Melarang Bulan Sabit Terbit

Samiaji Bintang

Tue, 19 February 2008

Pemerintah di Jakarta melarang lambang bulan sabit yang digunakan Partai GAM. Gubernur Irwandi Yusuf mendesak agar aturan ini segera dicabut.

KEBENCIAN Aceh terhadap Jakarta seakan bangkit lagi. Kali ini muncul dalam diskusi yang diadakan di ruang utama D’ Rodya Café, sebuah rumah makan di Banda Aceh, menjelang pertengahan Februari 2008 lalu.

Gubernur Aceh Irwandi Yusuf, Ketua Dewan Perwakilan Rakyat Aceh Sayed Fuad Zakaria, Sekretaris Jenderal Partai GAM Yahya Mu’az, dan beberapa praktisi hukum serta tokoh masyarakat hadir di situ. Mereka yang hadir ternyata satu suara mendesak  pemerintah Aceh ‘melawan’ kebijakan Jakarta.

Perlawanan ini dipicu oleh penerbitan Peraturan Pemerintah Nomor 77 tahun 2007 tentang Lambang Daerah yang diterbitkan pada bulan Desember 2007. Isi aturan ini menjelaskan jenis lambang daerah, kedudukan dan fungsi, desain, hingga rincian aturan penempatan lambang dan logo daerah.

Yang jadi titik perlawanan adalah bunyi pasal 6 pada Bab Desain Lambang Daerah.

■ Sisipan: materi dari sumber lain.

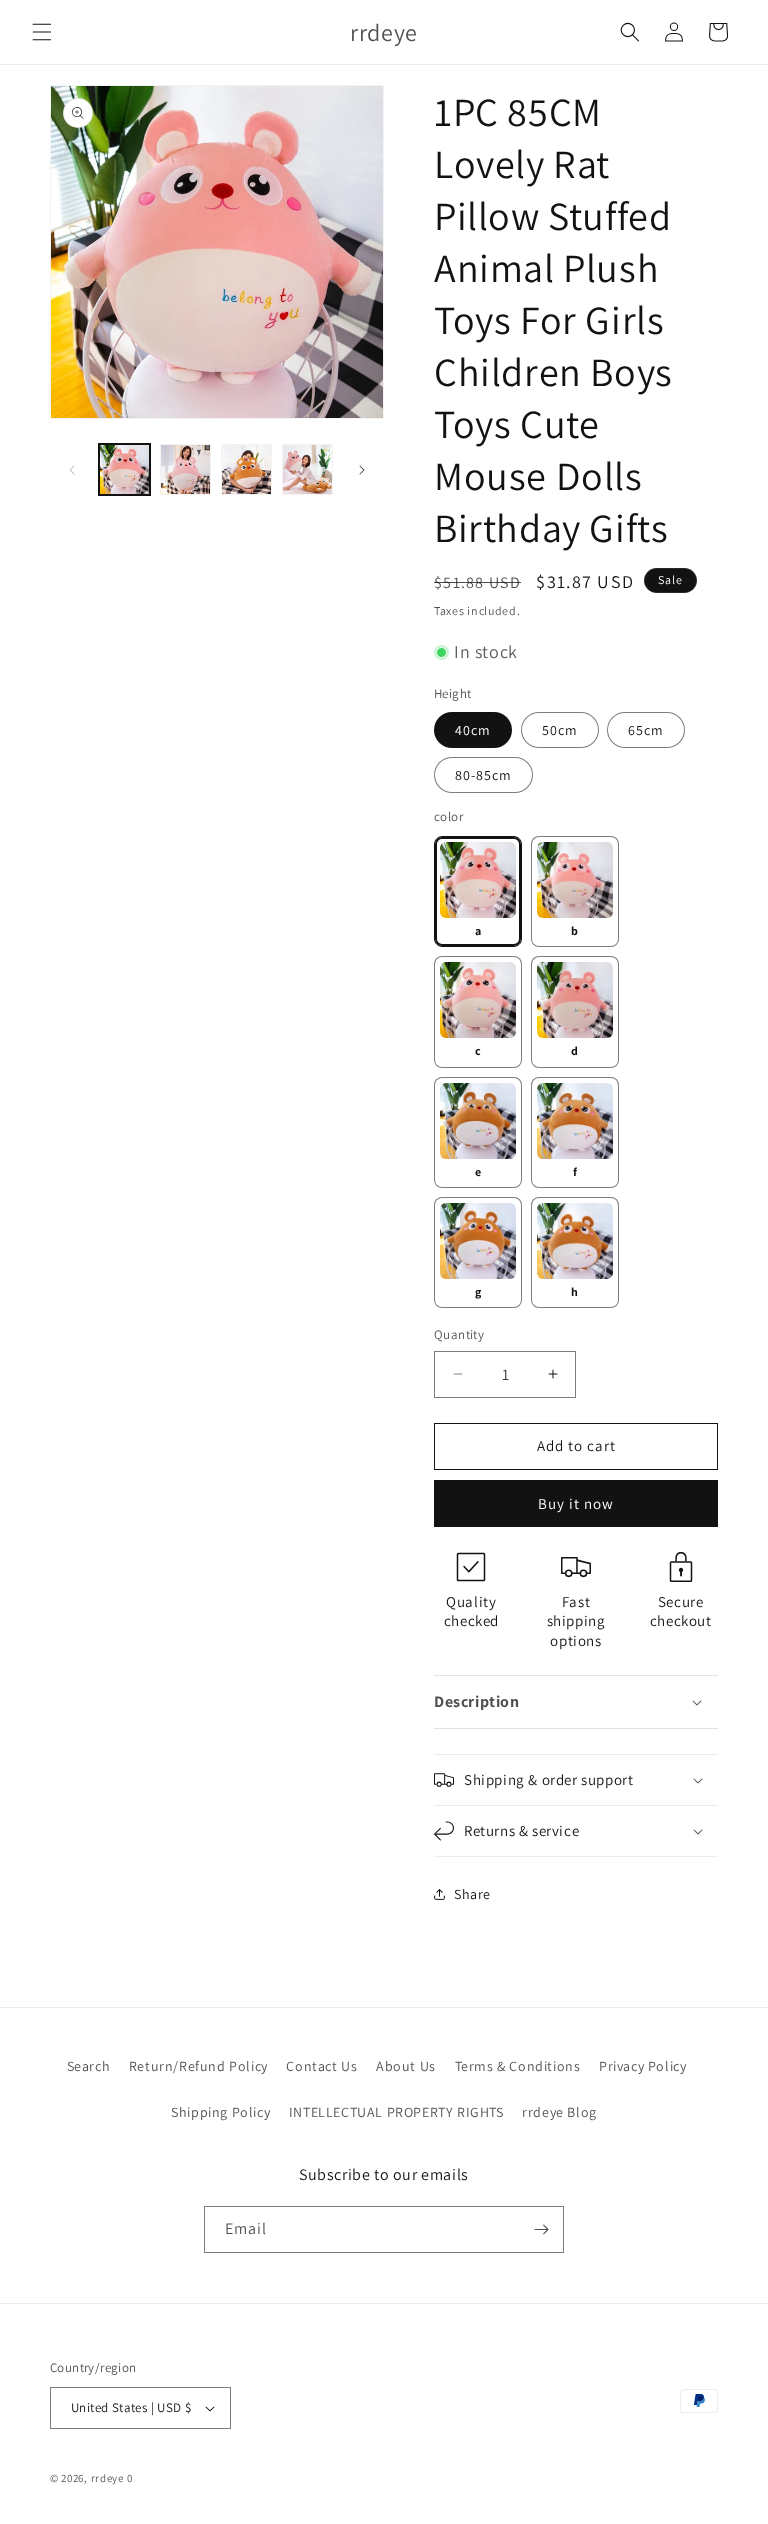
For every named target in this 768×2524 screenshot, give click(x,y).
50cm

Ayat 4 dalam pasal ini menyebutkan bahwa “Desain logo dan bendera daerah tidak boleh mempunyai persamaan pada pokoknya atau keseluruhannya dengan desain dan logo dan bendera organisasi terlarang atau organisasi/perkumpulan/lembaga/gerakan separatis dalam Negara Kesatuan Republik Indonesia.”

Apa itu logo dan bendera organisasi terlarang maupun gerakan separatis, ditegaskan dalam bagian penjelasan peraturan pemerintah ini.

“Yang dimaksud dengan desain logo dan bendera organisasi terlarang atau organisasi/perkumpulan/lembaga/gerakan separatis dalam ketentuan ini, misalnya logo dan bendera bulan sabit yang digunakan oleh gerakan separatis di Provinsi Aceh, logo burung mambruk dan bintang kejora yang digunakan oleh gerakan separatis di Provinsi Papua, serta bendera benang raja yang digunakan oleh gerakan separatis di Provinsi Maluku.”

Irwandi kontan berang dengan isi penjelasan ini. Ia pun merasa perlu menyampaikan kepada peserta diskusi di dalam kafe, terutama soal keganjilan beleid tersebut. Apalagi di situ disebut-sebut soal bendera bulan sabit yang kini menjadi lambang Partai GAM, dan masih adanya gerakan separatis di Aceh. Padahal setelah dua tahun perjanjian damai antara pemerintah Indonesia dan GAM ditandatangani di Helsinki, dia menegaskan, tidak ada lagi gerakan separatis di Aceh.

“Karena GAM telah mengintegrasikan dirinya dengan masyarakat dalam wadah NKRI,” katanya.

“Sepanjang amatan kita, sampai hari ini pemerintah pusat belum pernah mengeluarkan satu peraturan perundang-undangan yang menyatakan GAM adalah partai atau gerakan terlarang di Aceh. Karena itu sangat tidak logis bila dalam penjelasan pasal 6 ayat 4, PP Nomor 77 tahun 2007 masih dikatakan ada gerakan separatis yang menggunakan logo dan bendera bulan sabit di Aceh,” lanjut Irwandi.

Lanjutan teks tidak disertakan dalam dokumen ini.